Like these past-harkening parties, slashers of decades past are fun to dive into if you’re willing to endure things like dated language and characters. Meta-horror has made it even more fun as you play along with the recognizable beats of the story. But the meta-horror of today, nearly 30 years removed from its first big moment, needs revitalization through a comprehensive look at what the horror landscape is today.

Metahorror as it presently exists is not a bastion for the genre-aware, analysis-seekers that it should and is often touted to be. New Nightmare was a film that came at the tail-end of a wayward franchise, igniting life and creativity into the story by being aware of its predecessors and what made the franchise scary in the first place.

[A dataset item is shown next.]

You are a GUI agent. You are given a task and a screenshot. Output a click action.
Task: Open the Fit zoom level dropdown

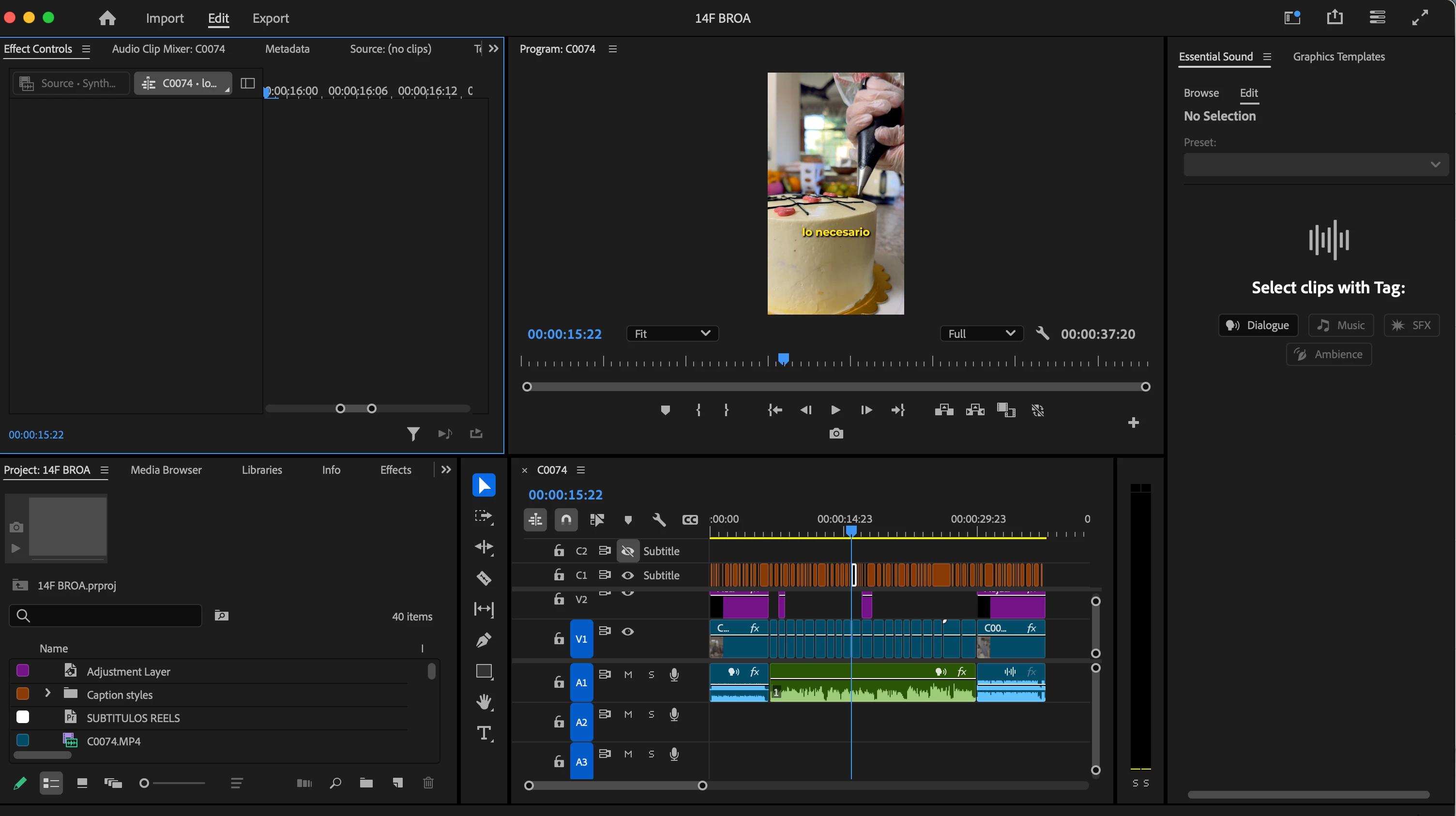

Scream was mindful of the faults and limitations of its slasher ancestors and invited an audience to poke fun along with it. Even Behind the Mask offered a meditation on how slashers portray violence as art. The state of today’s meta-horror hasn’t progressed to match the world around it, and Scare Package’s predictable plot is an example of a subgenre that needs to evolve to stay relevant and true to the audience it aims to connect to.